▶ Instructions for the task:
Reproduce word for word the section of the kitten blog post below that opens with the words containing "We have a kitten" and closes with "saga begins here.)".

▶ Selection:
[BEGIN]
Friday, November 16, 2007

here's my middle finger, honor that, bitch!

We have a kitten named Eloise who is just about the most charming thing on the planet.

When she's not in her manic kitten mode, scaling walls, chasing her tail, attacking Legos and then making them move with her back paw and then attacking them again! because she had to! they were moving! and the like, she will climb up into any available lap, her motor going, and fall asleep.

Yesterday, Iris showed up asking if we could wash her mom's blanket, because Eloise had snuck into the apartment just as Iris was opening the door, made a beeline for her mom's bed monk's mat on the floor, squatted down, and peed. (And again, for you newcomers, the Iris saga begins here.)

So of course I said sure, and Iris handed over a bag of soap nuts that her mother wanted the blanket to be washed with, because why would our cruelty-free, biodegradable, HE, all natural detergent be acceptable? Then she went back home to get the blanket. This gave me enough time to share the news with Stupid Daddy so we could privately shep nachas--did I not say this cat was charming? I mean, really, of all the spots she could have chosen--before composing ourselves again.

The problem was, Stupid Daddy answered the door when Iris returned, immediately took the blanket upstairs and started a load of laundry without my knowing and before I had a chance to tell him about the soap nuts, which were sitting on the kitchen counter.

We all knew this was going to turn into a big deal, but our washer is a front loader, so the damage was done. Iris was panicked that she was going to get in trouble, but I told her to tell her mom it was my fault; she did what she was supposed to, but I had failed to communicate the information to Stupid Daddy.
[END]
▶ Data provided:
[BEGIN]
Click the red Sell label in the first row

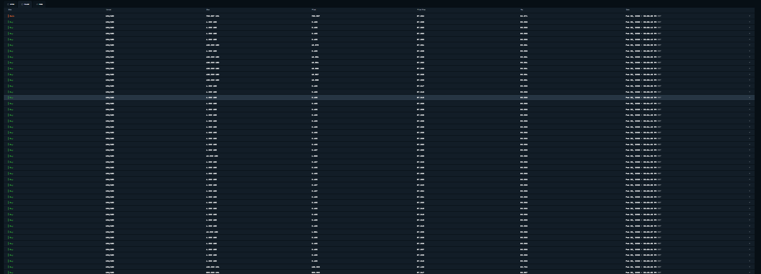(12, 16)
[END]
▶ Solution for this problem:
We have a kitten named Eloise who is just about the most charming thing on the planet.

When she's not in her manic kitten mode, scaling walls, chasing her tail, attacking Legos and then making them move with her back paw and then attacking them again! because she had to! they were moving! and the like, she will climb up into any available lap, her motor going, and fall asleep.

Yesterday, Iris showed up asking if we could wash her mom's blanket, because Eloise had snuck into the apartment just as Iris was opening the door, made a beeline for her mom's bed monk's mat on the floor, squatted down, and peed. (And again, for you newcomers, the Iris saga begins here.)